Support and services for domestic violence victims
“Family violence has devastating consequences for children, men and women across the province. If an Albertan is experiencing abuse, or knows someone who they think may be in a family violence situation, there are resources available to help,” says Human Services Minister Dave Hancock.
“I encourage everyone to reach out – so no one has to live in fear of violence this holiday season, or any other time of year.”
If you think someone may be experiencing abuse, call the Family Violence Info Line at 310-1818 for information and to help them connect with support and services.
Help is available anytime, toll-free province-wide, in more than 170 languages. If someone is in immediate danger, call 911. To speak with someone at the shelter nearest you, contact the Alberta Council of Women’s Shelters at 1-866-331-3933 or visit www.acws.ca.

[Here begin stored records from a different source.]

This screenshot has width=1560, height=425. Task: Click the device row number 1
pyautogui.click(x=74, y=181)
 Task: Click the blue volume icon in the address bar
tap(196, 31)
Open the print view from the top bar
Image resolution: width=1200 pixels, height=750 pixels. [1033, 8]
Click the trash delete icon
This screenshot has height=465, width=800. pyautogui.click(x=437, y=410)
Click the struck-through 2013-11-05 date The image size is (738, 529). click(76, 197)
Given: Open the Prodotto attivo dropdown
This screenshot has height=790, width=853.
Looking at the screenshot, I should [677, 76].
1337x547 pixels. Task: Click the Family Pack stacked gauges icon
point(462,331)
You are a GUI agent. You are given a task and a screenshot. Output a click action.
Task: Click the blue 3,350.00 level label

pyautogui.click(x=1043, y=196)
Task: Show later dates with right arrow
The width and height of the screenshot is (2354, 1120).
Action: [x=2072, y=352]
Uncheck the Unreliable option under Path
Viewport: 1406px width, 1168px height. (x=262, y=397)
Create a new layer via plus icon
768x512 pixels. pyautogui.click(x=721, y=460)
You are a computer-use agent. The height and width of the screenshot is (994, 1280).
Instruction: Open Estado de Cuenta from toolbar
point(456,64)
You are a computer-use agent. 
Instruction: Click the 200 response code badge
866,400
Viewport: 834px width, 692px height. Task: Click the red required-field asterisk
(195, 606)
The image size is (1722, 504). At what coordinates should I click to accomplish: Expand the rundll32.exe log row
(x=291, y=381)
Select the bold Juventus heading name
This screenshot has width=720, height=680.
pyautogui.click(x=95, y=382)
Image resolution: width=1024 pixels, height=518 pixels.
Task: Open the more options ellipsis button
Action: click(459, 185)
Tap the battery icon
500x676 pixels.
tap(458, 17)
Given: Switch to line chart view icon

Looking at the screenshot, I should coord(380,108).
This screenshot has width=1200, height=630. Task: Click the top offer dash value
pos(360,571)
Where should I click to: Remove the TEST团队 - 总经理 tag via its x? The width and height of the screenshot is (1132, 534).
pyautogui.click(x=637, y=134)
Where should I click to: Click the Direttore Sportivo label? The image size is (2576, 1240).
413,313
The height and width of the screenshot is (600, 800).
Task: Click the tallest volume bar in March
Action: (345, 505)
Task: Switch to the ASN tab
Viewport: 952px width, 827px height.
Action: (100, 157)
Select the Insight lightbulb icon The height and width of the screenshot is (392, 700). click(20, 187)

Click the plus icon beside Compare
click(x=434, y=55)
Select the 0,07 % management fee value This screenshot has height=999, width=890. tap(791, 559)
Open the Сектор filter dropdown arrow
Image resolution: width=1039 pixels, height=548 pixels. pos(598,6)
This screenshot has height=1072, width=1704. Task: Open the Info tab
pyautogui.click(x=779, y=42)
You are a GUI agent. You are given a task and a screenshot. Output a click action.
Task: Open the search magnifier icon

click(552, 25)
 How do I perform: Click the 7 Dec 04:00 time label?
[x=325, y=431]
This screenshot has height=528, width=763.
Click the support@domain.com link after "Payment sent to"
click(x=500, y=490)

“The Christmas season is a time of light and inspiration, and people often do all they can to keep their families together during the holidays,” says Alberta Council of Women’s Shelters Provincial Coordinator Jan Reimer. “If there isn’t peace in the home, there are people and places that are waiting to help. Dedicated shelter staff who understand the complexities of family violence work 24/7 to be there for those in need.”
Victims of family violence now have greater protection, including strong penalties for those who violate protection orders, with new legislation that came into force this fall.
Amendments to the Protection Against Family Violence Act have added offence and penalty provisions and those who violate protection orders now face penalties that are among the strongest in Canada – sending a clear message that it will not be tolerated.
The changes came into force on November 1, with additions to arrest provisions available for police coming into force December 15.
“This new legislation gives police another tool to help protect victims of family violence,” says Alberta Association of Chiefs of Police President Chief Rick Hanson. “Domestic violence is not restricted to any one community, nor does it always happen behind closed doors. Domestic-related, criminal offences occur in every community in our province. We know that communities are only made safer by working together. Safety is a shared responsibility and everyone has a role to play.”
For information and resources, visit familyviolence.alberta.ca. The provincial budget for family violence prevention is more than $65 million.